__PROBLEM STATEMENT__
List all lines in the material below that contain "button".

__THE DATA__
|---|
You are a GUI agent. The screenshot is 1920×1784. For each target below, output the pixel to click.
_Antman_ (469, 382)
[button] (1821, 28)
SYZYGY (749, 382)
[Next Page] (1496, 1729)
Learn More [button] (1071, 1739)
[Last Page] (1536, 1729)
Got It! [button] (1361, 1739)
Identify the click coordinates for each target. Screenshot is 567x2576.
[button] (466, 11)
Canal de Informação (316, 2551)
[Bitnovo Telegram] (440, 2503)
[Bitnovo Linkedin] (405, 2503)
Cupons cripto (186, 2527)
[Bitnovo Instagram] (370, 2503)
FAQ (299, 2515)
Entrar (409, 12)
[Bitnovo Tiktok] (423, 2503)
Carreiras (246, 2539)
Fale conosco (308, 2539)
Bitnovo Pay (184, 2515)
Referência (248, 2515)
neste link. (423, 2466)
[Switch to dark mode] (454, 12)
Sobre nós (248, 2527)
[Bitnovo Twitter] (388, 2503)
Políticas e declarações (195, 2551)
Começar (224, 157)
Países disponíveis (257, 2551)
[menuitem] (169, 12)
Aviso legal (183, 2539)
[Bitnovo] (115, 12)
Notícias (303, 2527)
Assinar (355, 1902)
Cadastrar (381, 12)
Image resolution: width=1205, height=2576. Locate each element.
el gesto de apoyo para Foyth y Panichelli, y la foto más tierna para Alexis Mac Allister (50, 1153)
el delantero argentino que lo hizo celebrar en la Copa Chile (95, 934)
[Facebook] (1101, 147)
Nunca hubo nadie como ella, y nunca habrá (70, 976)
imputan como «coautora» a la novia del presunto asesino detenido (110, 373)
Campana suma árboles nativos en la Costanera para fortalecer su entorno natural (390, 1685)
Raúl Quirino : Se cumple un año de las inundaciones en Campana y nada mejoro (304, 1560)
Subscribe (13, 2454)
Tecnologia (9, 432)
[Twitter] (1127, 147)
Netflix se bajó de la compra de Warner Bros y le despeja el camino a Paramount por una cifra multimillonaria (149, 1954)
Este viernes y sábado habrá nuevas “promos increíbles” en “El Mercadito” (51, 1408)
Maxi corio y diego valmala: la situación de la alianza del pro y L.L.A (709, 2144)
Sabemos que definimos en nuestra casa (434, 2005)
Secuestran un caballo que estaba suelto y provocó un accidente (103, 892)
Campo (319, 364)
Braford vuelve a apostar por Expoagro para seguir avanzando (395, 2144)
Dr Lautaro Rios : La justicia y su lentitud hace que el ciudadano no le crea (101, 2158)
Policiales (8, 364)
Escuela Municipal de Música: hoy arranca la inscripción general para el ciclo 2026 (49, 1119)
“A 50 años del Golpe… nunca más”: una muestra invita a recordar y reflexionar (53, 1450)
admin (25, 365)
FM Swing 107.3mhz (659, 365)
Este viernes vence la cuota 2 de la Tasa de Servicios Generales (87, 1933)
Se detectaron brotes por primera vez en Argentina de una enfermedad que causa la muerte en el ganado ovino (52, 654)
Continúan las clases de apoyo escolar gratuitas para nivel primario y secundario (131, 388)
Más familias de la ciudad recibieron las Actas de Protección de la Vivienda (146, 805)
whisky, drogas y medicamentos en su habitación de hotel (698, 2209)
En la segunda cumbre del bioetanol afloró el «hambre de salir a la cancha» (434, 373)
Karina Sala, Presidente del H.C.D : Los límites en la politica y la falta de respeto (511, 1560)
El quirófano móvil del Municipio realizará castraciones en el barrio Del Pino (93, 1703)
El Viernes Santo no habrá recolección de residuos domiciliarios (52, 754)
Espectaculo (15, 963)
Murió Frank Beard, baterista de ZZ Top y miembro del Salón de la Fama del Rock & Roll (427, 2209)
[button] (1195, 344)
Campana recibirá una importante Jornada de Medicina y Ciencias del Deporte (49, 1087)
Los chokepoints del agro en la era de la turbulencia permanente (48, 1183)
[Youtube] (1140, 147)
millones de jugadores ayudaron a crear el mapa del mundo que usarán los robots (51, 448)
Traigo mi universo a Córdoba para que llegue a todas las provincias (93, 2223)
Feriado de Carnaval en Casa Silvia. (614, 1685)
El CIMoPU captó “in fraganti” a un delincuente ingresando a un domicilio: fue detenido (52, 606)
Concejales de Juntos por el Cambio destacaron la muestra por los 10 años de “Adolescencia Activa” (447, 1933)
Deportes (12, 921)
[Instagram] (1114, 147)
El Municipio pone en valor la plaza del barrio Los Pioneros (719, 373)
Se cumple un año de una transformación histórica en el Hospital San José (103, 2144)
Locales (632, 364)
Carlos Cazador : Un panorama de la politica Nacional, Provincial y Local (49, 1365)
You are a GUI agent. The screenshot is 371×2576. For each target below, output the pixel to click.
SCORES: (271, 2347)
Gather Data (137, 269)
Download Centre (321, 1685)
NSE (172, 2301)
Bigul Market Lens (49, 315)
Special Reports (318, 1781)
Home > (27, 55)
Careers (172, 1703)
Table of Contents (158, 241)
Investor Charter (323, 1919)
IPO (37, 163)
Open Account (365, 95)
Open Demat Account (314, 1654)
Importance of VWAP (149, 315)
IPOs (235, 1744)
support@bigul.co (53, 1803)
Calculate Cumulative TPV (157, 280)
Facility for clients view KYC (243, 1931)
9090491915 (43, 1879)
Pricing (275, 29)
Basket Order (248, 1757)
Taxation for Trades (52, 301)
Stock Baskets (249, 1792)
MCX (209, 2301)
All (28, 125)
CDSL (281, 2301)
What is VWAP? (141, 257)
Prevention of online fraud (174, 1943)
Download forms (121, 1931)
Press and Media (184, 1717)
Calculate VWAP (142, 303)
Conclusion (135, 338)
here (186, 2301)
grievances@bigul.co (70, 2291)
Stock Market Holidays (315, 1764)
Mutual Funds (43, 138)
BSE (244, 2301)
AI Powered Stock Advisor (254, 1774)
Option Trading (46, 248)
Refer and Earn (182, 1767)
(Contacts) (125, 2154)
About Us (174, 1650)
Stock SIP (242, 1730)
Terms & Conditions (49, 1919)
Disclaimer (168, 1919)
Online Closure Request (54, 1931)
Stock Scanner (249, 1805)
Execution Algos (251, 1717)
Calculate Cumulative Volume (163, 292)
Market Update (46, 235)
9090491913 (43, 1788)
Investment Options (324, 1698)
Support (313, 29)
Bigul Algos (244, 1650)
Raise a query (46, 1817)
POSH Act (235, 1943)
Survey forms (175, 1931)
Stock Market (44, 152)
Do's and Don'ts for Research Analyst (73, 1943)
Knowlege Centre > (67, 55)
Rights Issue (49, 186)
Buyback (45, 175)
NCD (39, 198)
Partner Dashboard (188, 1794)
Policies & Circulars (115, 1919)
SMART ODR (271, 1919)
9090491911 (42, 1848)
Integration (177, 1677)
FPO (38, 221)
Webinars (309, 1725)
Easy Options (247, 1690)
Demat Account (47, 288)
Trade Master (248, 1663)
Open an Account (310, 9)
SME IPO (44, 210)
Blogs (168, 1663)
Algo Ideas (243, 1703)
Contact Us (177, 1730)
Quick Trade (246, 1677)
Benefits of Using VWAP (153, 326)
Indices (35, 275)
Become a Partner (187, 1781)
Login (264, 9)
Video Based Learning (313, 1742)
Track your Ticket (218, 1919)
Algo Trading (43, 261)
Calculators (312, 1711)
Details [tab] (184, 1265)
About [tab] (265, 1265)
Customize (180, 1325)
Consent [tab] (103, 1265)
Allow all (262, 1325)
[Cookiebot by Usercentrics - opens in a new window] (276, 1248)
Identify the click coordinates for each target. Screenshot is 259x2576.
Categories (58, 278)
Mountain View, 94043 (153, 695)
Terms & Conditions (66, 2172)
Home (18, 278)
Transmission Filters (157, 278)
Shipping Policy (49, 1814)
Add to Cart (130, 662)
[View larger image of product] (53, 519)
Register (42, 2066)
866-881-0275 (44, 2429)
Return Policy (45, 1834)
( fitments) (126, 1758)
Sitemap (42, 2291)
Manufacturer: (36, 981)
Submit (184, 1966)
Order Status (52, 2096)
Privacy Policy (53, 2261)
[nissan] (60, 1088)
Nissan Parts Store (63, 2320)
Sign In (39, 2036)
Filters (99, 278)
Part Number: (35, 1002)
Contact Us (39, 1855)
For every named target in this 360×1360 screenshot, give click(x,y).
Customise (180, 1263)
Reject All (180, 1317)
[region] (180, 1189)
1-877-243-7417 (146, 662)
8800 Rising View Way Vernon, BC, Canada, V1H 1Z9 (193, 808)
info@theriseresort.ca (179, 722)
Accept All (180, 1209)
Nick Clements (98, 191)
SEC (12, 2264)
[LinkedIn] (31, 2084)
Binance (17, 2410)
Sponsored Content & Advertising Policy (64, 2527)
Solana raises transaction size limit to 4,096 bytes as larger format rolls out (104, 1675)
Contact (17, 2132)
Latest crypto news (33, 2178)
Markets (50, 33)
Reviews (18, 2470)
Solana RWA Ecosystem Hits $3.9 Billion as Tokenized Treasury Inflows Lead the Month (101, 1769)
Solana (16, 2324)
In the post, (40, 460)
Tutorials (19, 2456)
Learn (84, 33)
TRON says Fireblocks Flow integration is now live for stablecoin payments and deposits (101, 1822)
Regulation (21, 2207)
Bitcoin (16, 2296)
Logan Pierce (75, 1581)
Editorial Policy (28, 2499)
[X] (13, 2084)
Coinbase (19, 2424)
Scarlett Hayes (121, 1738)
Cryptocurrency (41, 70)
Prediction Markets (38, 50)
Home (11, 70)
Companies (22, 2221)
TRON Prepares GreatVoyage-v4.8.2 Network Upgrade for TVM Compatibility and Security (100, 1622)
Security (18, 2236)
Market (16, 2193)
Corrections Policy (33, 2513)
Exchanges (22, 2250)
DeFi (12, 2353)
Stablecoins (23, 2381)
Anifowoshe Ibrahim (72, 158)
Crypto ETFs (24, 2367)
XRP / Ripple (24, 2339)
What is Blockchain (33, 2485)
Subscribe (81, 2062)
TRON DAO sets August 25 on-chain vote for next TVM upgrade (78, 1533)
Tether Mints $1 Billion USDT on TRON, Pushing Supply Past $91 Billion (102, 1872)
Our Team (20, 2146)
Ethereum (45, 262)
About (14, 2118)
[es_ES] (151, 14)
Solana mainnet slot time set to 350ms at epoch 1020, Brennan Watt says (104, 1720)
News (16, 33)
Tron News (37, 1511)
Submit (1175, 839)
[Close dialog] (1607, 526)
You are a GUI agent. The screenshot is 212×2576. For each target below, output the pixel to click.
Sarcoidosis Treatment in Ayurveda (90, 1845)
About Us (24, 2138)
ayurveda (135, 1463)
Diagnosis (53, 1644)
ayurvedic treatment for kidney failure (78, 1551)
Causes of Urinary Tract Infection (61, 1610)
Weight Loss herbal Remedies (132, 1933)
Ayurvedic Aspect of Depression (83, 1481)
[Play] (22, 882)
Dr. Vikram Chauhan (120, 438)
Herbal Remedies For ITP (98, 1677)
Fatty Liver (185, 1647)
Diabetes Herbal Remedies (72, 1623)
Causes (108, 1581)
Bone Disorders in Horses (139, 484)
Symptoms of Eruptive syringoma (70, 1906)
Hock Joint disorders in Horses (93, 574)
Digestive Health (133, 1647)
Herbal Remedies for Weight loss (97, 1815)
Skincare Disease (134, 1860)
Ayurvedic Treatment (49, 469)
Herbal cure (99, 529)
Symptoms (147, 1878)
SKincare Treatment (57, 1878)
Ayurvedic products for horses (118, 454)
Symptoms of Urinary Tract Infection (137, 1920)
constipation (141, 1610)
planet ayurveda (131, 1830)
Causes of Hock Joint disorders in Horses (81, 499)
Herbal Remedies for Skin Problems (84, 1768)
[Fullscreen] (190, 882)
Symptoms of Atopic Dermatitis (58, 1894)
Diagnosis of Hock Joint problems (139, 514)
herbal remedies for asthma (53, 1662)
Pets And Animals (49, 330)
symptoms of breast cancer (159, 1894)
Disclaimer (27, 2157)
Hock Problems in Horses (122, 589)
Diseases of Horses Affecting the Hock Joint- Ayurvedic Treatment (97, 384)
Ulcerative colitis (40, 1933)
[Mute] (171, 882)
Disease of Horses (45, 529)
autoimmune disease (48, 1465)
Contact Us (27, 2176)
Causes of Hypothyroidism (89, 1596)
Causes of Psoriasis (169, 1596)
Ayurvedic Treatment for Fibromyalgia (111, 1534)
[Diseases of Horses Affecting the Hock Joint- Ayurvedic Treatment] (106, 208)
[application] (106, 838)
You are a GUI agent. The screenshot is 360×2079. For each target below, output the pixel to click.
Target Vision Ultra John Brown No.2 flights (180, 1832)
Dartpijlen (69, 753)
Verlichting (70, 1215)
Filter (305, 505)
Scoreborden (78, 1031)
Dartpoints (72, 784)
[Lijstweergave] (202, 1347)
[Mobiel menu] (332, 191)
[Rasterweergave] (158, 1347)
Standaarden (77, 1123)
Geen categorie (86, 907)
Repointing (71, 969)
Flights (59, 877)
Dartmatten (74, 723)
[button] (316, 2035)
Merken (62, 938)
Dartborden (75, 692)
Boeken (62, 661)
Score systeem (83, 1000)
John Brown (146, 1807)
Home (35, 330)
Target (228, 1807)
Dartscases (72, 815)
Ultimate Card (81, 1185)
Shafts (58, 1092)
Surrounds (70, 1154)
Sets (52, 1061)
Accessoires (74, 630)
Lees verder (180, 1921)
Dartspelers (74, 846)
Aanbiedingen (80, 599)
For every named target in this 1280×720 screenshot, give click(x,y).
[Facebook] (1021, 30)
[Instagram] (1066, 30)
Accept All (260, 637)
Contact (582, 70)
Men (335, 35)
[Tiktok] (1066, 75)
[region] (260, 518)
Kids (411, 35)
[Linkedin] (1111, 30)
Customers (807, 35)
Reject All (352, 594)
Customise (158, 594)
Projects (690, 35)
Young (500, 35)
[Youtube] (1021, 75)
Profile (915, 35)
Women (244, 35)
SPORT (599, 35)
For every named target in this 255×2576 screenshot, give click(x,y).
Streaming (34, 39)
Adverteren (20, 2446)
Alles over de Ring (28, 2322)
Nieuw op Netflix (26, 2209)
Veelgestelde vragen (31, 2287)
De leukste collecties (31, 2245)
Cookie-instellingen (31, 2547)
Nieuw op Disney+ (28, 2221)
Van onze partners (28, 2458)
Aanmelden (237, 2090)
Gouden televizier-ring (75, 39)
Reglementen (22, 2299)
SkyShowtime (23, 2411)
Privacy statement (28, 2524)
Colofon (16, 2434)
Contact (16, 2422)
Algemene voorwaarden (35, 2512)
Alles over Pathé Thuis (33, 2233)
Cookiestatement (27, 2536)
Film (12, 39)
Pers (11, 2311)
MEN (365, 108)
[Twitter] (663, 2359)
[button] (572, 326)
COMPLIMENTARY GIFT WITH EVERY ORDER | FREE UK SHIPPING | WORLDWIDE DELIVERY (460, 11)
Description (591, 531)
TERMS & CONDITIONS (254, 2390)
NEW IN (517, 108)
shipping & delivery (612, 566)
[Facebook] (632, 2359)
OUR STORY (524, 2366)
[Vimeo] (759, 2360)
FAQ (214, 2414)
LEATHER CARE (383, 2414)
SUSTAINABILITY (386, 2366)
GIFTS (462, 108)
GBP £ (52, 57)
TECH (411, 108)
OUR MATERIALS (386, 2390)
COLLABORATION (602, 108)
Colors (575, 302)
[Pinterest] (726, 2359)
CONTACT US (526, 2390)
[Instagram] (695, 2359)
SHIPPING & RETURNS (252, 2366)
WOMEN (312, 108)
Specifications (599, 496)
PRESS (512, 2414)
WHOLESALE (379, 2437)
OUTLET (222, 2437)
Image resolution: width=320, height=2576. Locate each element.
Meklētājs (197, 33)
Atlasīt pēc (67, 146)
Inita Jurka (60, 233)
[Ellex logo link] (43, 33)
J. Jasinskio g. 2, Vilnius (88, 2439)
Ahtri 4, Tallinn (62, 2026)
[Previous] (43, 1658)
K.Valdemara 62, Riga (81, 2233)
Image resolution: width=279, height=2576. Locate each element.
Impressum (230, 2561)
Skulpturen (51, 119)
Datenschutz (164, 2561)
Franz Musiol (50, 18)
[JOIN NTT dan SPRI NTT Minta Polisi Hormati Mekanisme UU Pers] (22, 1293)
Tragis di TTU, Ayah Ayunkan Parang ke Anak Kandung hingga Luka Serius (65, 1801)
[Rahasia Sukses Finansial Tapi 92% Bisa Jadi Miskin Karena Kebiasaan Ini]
|---|
__RESPONSE TO THE EXERCISE__
[button] (1821, 28)
Learn More [button] (1071, 1739)
Got It! [button] (1361, 1739)
[button] (466, 11)
[button] (1195, 344)
[button] (316, 2035)
[button] (572, 326)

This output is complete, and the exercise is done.